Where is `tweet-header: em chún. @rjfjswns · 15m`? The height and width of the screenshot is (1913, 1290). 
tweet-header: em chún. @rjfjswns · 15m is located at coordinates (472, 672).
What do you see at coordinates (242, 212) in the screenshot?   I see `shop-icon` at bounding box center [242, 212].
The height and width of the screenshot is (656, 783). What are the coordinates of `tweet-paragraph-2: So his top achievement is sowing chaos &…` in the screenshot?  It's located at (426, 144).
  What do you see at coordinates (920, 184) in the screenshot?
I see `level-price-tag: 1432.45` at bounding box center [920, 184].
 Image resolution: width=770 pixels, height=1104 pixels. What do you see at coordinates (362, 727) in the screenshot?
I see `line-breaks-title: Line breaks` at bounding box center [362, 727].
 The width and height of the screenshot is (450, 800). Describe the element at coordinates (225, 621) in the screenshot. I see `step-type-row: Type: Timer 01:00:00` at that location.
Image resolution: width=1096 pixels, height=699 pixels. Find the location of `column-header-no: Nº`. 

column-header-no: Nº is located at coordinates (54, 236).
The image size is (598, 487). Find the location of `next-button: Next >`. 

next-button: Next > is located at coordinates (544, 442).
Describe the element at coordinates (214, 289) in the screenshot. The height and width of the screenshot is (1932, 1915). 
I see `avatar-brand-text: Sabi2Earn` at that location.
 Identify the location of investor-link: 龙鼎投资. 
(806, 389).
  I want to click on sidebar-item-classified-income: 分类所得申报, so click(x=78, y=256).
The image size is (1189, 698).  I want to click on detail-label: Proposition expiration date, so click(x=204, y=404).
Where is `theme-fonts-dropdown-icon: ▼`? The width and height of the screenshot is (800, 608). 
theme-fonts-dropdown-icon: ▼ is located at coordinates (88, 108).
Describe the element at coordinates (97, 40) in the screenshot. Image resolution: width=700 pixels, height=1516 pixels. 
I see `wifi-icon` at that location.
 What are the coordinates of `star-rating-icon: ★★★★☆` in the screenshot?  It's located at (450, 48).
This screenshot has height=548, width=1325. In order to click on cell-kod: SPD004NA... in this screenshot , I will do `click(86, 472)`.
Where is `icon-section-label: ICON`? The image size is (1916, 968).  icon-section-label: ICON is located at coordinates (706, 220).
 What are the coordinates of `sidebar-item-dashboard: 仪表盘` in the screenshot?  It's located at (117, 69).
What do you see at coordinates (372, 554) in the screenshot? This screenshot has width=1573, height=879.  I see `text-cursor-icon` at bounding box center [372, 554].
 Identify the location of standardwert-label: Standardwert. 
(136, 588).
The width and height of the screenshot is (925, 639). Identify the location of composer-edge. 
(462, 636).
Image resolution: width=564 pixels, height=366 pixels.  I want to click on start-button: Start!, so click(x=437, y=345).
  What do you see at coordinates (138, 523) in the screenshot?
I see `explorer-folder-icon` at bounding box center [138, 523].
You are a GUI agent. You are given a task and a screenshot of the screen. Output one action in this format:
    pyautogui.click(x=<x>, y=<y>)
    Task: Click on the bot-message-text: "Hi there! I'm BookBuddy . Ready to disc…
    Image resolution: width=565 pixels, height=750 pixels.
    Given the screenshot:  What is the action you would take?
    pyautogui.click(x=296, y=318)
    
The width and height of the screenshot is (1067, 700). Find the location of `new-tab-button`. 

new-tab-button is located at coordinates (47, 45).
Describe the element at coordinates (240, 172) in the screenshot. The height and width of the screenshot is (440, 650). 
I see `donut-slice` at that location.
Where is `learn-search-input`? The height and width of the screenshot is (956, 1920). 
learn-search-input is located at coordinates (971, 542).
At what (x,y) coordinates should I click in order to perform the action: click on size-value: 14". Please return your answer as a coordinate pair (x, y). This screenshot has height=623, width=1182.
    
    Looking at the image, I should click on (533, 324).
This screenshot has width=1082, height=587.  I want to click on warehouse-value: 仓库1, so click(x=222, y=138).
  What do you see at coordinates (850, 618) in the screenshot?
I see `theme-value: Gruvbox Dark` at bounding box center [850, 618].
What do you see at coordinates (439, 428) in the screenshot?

==========

Copy every one of the lines above word for word.

TASK RESPONSE:
Where is `tweet-header: em chún. @rjfjswns · 15m`? The height and width of the screenshot is (1913, 1290). 
tweet-header: em chún. @rjfjswns · 15m is located at coordinates (472, 672).
What do you see at coordinates (242, 212) in the screenshot?   I see `shop-icon` at bounding box center [242, 212].
The height and width of the screenshot is (656, 783). What are the coordinates of `tweet-paragraph-2: So his top achievement is sowing chaos &…` in the screenshot?  It's located at (426, 144).
  What do you see at coordinates (920, 184) in the screenshot?
I see `level-price-tag: 1432.45` at bounding box center [920, 184].
 Image resolution: width=770 pixels, height=1104 pixels. What do you see at coordinates (362, 727) in the screenshot?
I see `line-breaks-title: Line breaks` at bounding box center [362, 727].
 The width and height of the screenshot is (450, 800). Describe the element at coordinates (225, 621) in the screenshot. I see `step-type-row: Type: Timer 01:00:00` at that location.
Image resolution: width=1096 pixels, height=699 pixels. Find the location of `column-header-no: Nº`. 

column-header-no: Nº is located at coordinates (54, 236).
The image size is (598, 487). Find the location of `next-button: Next >`. 

next-button: Next > is located at coordinates (544, 442).
Describe the element at coordinates (214, 289) in the screenshot. The height and width of the screenshot is (1932, 1915). 
I see `avatar-brand-text: Sabi2Earn` at that location.
 Identify the location of investor-link: 龙鼎投资. 
(806, 389).
  I want to click on sidebar-item-classified-income: 分类所得申报, so click(x=78, y=256).
The image size is (1189, 698).  I want to click on detail-label: Proposition expiration date, so click(x=204, y=404).
Where is `theme-fonts-dropdown-icon: ▼`? The width and height of the screenshot is (800, 608). 
theme-fonts-dropdown-icon: ▼ is located at coordinates (88, 108).
Describe the element at coordinates (97, 40) in the screenshot. Image resolution: width=700 pixels, height=1516 pixels. 
I see `wifi-icon` at that location.
 What are the coordinates of `star-rating-icon: ★★★★☆` in the screenshot?  It's located at (450, 48).
This screenshot has height=548, width=1325. In order to click on cell-kod: SPD004NA... in this screenshot , I will do `click(86, 472)`.
Where is `icon-section-label: ICON`? The image size is (1916, 968).  icon-section-label: ICON is located at coordinates (706, 220).
 What are the coordinates of `sidebar-item-dashboard: 仪表盘` in the screenshot?  It's located at (117, 69).
What do you see at coordinates (372, 554) in the screenshot? This screenshot has width=1573, height=879.  I see `text-cursor-icon` at bounding box center [372, 554].
 Identify the location of standardwert-label: Standardwert. 
(136, 588).
The width and height of the screenshot is (925, 639). Identify the location of composer-edge. 
(462, 636).
Image resolution: width=564 pixels, height=366 pixels.  I want to click on start-button: Start!, so click(x=437, y=345).
  What do you see at coordinates (138, 523) in the screenshot?
I see `explorer-folder-icon` at bounding box center [138, 523].
You are a GUI agent. You are given a task and a screenshot of the screen. Output one action in this format:
    pyautogui.click(x=<x>, y=<y>)
    Task: Click on the bot-message-text: "Hi there! I'm BookBuddy . Ready to disc…
    Image resolution: width=565 pixels, height=750 pixels.
    Given the screenshot:  What is the action you would take?
    pyautogui.click(x=296, y=318)
    
The width and height of the screenshot is (1067, 700). Find the location of `new-tab-button`. 

new-tab-button is located at coordinates (47, 45).
Describe the element at coordinates (240, 172) in the screenshot. The height and width of the screenshot is (440, 650). 
I see `donut-slice` at that location.
Where is `learn-search-input`? The height and width of the screenshot is (956, 1920). 
learn-search-input is located at coordinates (971, 542).
At what (x,y) coordinates should I click in order to perform the action: click on size-value: 14". Please return your answer as a coordinate pair (x, y). This screenshot has height=623, width=1182.
    
    Looking at the image, I should click on (533, 324).
This screenshot has width=1082, height=587.  I want to click on warehouse-value: 仓库1, so click(x=222, y=138).
  What do you see at coordinates (850, 618) in the screenshot?
I see `theme-value: Gruvbox Dark` at bounding box center [850, 618].
What do you see at coordinates (439, 428) in the screenshot?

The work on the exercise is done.